╭─ Records shown

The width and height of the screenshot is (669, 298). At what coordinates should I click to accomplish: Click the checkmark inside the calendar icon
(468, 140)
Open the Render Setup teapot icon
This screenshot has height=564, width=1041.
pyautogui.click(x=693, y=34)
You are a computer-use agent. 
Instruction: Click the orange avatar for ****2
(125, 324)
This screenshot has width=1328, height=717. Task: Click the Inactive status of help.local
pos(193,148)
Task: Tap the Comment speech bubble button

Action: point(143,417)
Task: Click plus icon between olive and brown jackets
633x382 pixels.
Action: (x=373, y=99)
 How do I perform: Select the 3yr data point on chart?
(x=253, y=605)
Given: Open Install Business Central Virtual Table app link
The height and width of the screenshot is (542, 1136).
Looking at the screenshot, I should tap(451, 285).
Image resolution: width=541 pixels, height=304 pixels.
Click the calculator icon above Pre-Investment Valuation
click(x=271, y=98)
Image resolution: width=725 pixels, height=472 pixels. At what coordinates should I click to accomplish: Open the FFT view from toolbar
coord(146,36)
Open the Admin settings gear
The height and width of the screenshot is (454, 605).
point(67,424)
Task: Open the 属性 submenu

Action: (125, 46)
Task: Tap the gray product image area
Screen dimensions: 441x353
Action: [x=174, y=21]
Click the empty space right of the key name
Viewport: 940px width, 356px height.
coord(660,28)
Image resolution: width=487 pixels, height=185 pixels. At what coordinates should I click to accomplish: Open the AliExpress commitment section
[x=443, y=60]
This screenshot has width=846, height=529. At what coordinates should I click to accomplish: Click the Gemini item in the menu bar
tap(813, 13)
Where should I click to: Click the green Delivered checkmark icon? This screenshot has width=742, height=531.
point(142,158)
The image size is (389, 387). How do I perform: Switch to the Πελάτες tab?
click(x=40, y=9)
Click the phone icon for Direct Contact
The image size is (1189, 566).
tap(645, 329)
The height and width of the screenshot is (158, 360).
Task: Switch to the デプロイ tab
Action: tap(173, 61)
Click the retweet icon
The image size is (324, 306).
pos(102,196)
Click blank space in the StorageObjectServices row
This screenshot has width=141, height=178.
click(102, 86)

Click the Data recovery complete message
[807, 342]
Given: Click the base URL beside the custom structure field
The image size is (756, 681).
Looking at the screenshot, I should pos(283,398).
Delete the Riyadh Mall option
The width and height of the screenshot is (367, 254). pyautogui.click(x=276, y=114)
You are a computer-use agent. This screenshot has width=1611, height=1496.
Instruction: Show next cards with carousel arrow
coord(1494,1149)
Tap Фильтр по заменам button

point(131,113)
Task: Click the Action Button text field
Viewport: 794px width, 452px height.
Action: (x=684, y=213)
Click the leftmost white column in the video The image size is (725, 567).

╰─

- **What needs to be done**
In the data above, copy every line where the string "Given" appears.

- **Response area**
Given: Open Install Business Central Virtual Table app link
Given: Click the base URL beside the custom structure field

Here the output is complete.